- **Description of the task**
Retype the following records word for word, beginning with the line that contains "Describe the element" and ending with the line that contains "coordinates (114, 128).".

- **Stored records**
+ + + + +
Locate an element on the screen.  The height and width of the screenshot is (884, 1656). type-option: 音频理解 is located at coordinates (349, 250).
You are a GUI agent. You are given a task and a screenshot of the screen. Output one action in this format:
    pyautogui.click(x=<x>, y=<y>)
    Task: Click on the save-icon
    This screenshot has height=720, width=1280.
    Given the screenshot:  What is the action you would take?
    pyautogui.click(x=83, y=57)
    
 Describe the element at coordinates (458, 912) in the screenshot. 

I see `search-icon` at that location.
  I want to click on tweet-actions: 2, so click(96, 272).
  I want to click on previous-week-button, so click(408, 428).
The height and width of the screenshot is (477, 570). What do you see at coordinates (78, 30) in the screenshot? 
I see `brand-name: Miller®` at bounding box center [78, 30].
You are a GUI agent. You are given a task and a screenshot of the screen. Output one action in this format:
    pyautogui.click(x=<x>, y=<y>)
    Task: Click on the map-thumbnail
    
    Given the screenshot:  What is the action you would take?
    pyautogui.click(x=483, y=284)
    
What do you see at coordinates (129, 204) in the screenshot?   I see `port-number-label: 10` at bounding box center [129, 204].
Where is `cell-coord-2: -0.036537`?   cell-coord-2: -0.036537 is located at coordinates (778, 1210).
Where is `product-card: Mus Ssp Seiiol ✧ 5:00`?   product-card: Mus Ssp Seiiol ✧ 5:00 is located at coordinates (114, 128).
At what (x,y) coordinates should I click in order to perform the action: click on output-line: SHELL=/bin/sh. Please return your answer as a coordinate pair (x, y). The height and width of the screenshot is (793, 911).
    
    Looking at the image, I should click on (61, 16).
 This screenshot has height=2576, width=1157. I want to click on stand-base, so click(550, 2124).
+ + + + +
- **Response**
 Describe the element at coordinates (458, 912) in the screenshot. 

I see `search-icon` at that location.
  I want to click on tweet-actions: 2, so click(96, 272).
  I want to click on previous-week-button, so click(408, 428).
The height and width of the screenshot is (477, 570). What do you see at coordinates (78, 30) in the screenshot? 
I see `brand-name: Miller®` at bounding box center [78, 30].
You are a GUI agent. You are given a task and a screenshot of the screen. Output one action in this format:
    pyautogui.click(x=<x>, y=<y>)
    Task: Click on the map-thumbnail
    
    Given the screenshot:  What is the action you would take?
    pyautogui.click(x=483, y=284)
    
What do you see at coordinates (129, 204) in the screenshot?   I see `port-number-label: 10` at bounding box center [129, 204].
Where is `cell-coord-2: -0.036537`?   cell-coord-2: -0.036537 is located at coordinates (778, 1210).
Where is `product-card: Mus Ssp Seiiol ✧ 5:00`?   product-card: Mus Ssp Seiiol ✧ 5:00 is located at coordinates (114, 128).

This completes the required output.